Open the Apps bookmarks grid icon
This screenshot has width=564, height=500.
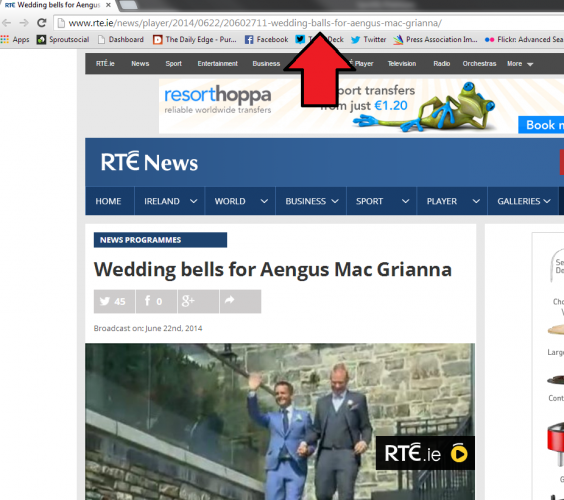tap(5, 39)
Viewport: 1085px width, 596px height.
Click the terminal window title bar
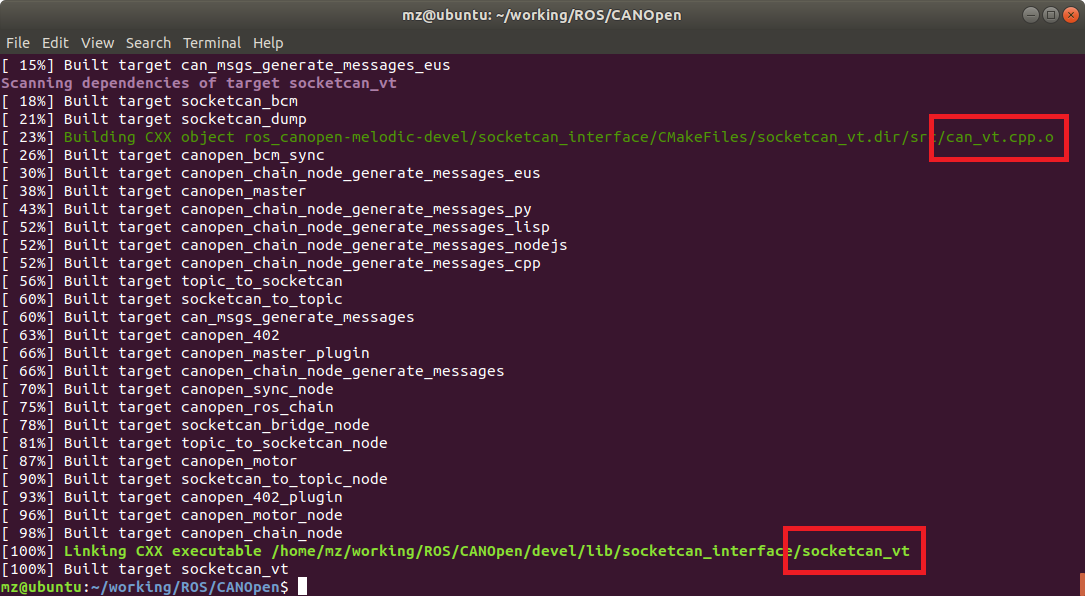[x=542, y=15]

• • • •

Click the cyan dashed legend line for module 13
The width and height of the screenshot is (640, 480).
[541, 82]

• • • •

= WHAT THE EXERCISE ASKS =
Rescale the listing starting at the line containing "Open the Apps bookmarks grid icon" and ending at the line containing "[x=542, y=15]", repeating every line with its requests and multiplying only the coordinates in the answers by 1.75, rounded to whole numbers with halves rounded up. Leave the pictures out of your answer.

= WORKED ANSWER =
Open the Apps bookmarks grid icon
This screenshot has width=564, height=500.
tap(9, 68)
Viewport: 1085px width, 596px height.
Click the terminal window title bar
[x=949, y=26]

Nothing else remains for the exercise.